> _TASK_
Pull out every line below that holds the word "Expand".

Dataset entries:
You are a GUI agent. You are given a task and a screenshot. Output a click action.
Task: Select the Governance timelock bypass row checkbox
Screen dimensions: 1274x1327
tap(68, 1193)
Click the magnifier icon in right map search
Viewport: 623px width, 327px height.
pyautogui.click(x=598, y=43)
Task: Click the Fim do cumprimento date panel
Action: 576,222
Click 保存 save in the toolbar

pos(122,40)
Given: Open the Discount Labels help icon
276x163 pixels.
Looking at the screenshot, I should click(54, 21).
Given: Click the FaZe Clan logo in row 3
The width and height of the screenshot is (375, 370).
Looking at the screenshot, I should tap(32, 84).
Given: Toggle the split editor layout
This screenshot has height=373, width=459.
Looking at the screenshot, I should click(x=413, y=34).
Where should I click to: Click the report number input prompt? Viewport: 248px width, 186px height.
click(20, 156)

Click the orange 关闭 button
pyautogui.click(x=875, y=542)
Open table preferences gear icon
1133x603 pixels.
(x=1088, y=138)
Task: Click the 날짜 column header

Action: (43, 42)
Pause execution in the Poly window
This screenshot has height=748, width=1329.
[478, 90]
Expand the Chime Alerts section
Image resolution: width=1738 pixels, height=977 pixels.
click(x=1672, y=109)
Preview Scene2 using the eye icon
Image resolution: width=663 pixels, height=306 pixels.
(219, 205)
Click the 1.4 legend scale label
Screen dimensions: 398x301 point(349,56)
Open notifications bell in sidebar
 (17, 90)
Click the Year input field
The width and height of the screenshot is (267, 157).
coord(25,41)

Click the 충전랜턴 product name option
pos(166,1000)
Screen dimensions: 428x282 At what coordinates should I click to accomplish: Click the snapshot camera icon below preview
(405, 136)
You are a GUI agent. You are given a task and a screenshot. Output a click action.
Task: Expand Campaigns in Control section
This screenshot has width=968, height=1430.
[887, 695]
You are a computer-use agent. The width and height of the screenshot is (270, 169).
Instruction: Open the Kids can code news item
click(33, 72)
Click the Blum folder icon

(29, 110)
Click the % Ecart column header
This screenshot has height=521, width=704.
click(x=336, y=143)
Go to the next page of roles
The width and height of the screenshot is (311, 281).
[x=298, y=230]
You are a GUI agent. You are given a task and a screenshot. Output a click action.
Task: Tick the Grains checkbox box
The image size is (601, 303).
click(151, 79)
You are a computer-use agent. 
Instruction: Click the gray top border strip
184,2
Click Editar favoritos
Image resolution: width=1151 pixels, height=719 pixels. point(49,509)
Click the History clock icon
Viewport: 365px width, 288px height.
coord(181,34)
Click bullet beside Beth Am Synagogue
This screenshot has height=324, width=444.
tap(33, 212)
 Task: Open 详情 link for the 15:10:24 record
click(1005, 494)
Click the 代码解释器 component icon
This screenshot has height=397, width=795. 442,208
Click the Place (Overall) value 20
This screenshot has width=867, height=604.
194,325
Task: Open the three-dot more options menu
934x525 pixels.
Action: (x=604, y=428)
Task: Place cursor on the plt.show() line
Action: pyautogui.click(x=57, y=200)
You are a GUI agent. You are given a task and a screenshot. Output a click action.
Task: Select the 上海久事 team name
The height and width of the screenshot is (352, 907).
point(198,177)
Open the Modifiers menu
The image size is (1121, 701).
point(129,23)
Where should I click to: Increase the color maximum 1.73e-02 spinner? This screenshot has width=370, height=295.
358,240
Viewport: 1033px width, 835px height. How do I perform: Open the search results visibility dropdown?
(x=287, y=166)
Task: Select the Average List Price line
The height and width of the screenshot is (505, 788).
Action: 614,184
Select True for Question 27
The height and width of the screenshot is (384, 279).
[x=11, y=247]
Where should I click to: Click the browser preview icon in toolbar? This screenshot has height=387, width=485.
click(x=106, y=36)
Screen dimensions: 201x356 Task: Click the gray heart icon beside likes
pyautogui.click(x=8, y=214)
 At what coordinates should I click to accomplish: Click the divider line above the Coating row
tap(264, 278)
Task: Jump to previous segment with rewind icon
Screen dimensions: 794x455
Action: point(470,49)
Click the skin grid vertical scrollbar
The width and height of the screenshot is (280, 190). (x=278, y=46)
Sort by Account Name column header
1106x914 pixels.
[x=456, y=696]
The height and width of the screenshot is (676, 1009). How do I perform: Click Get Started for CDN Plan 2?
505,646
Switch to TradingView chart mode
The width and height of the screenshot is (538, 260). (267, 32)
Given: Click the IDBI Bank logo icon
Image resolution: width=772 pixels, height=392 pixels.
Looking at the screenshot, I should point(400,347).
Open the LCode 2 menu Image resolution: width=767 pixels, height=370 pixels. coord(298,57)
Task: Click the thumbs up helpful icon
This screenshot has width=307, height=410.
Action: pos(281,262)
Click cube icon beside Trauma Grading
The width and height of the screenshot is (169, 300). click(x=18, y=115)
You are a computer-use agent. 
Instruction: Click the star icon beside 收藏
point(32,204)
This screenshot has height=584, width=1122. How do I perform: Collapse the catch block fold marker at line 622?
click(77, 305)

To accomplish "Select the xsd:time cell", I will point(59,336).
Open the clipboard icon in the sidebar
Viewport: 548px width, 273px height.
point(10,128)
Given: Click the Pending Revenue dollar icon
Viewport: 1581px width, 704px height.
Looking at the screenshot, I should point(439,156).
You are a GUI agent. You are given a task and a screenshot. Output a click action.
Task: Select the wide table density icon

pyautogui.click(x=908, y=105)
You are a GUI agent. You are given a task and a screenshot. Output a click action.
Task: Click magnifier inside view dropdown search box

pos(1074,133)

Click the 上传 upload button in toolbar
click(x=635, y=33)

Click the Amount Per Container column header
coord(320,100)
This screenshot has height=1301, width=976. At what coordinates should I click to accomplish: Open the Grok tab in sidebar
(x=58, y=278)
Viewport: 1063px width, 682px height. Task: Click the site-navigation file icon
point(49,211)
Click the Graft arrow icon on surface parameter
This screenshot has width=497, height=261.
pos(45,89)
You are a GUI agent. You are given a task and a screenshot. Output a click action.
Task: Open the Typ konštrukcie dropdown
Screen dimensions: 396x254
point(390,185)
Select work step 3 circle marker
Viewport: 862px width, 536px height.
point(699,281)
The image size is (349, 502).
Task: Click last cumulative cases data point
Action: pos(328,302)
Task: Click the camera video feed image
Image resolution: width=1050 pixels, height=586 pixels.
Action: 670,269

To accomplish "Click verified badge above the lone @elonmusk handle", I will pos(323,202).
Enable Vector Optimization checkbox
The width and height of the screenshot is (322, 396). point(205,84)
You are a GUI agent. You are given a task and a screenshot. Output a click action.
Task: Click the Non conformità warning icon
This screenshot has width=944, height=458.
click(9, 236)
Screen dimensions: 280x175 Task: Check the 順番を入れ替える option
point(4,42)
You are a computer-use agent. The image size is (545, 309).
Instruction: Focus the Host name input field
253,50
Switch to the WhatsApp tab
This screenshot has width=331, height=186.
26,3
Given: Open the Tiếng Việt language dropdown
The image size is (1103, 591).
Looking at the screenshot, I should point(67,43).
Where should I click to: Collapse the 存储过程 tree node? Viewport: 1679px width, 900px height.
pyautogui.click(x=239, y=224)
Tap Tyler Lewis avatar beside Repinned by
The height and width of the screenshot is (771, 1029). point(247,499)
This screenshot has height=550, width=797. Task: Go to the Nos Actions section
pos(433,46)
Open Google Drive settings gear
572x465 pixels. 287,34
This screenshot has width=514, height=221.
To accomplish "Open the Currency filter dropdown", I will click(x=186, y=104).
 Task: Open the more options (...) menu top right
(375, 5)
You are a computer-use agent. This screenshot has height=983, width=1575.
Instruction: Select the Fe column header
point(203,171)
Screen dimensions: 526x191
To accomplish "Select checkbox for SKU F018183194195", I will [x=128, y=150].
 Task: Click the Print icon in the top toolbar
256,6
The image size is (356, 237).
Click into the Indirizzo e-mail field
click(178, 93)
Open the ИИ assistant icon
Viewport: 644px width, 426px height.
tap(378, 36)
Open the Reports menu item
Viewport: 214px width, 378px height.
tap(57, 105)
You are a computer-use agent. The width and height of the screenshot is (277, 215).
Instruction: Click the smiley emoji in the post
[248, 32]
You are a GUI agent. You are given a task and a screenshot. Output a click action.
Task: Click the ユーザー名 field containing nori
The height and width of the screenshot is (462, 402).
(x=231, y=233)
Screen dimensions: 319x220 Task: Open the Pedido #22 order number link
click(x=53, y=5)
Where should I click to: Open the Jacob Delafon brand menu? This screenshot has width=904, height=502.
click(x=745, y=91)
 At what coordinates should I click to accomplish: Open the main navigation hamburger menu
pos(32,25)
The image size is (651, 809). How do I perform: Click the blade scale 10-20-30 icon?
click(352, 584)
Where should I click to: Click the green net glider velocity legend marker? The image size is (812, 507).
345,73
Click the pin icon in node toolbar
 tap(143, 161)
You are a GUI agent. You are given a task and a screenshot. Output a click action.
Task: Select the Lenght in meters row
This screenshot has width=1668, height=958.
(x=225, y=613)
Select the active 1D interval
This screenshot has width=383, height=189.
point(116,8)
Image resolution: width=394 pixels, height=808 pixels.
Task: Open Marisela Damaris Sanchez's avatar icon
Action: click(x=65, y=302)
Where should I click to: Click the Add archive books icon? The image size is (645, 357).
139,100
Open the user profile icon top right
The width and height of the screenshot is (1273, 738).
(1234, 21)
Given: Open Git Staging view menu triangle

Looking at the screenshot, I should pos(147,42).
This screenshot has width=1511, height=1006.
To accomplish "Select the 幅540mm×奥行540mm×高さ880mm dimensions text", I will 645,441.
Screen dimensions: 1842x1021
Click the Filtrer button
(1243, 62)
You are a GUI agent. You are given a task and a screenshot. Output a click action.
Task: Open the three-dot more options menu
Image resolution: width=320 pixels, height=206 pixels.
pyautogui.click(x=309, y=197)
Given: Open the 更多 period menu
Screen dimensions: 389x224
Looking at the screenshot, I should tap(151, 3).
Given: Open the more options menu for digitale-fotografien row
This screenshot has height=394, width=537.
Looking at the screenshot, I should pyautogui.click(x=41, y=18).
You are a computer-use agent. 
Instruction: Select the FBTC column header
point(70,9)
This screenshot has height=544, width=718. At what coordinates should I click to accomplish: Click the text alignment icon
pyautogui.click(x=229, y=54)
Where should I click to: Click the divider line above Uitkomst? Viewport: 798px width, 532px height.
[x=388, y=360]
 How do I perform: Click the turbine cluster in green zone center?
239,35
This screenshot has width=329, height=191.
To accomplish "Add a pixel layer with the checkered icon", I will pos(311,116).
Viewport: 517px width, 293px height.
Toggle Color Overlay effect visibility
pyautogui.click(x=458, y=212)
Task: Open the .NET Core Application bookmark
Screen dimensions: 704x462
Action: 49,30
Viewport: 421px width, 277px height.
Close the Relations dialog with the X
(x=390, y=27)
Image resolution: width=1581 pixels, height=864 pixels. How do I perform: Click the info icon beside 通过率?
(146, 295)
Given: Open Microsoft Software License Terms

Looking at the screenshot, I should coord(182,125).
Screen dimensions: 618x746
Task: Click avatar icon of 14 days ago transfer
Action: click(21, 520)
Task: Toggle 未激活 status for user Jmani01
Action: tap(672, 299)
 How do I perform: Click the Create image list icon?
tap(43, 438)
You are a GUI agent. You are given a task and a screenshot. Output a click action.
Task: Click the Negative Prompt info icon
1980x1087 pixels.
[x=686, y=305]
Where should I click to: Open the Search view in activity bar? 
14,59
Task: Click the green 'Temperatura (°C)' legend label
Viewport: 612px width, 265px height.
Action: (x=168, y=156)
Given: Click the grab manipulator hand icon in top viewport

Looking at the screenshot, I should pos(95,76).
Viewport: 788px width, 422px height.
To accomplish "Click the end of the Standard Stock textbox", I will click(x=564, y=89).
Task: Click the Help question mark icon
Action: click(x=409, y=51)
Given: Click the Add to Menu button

> _EXERCISE RESPONSE_
Expand the Chime Alerts section
Task: Expand Campaigns in Control section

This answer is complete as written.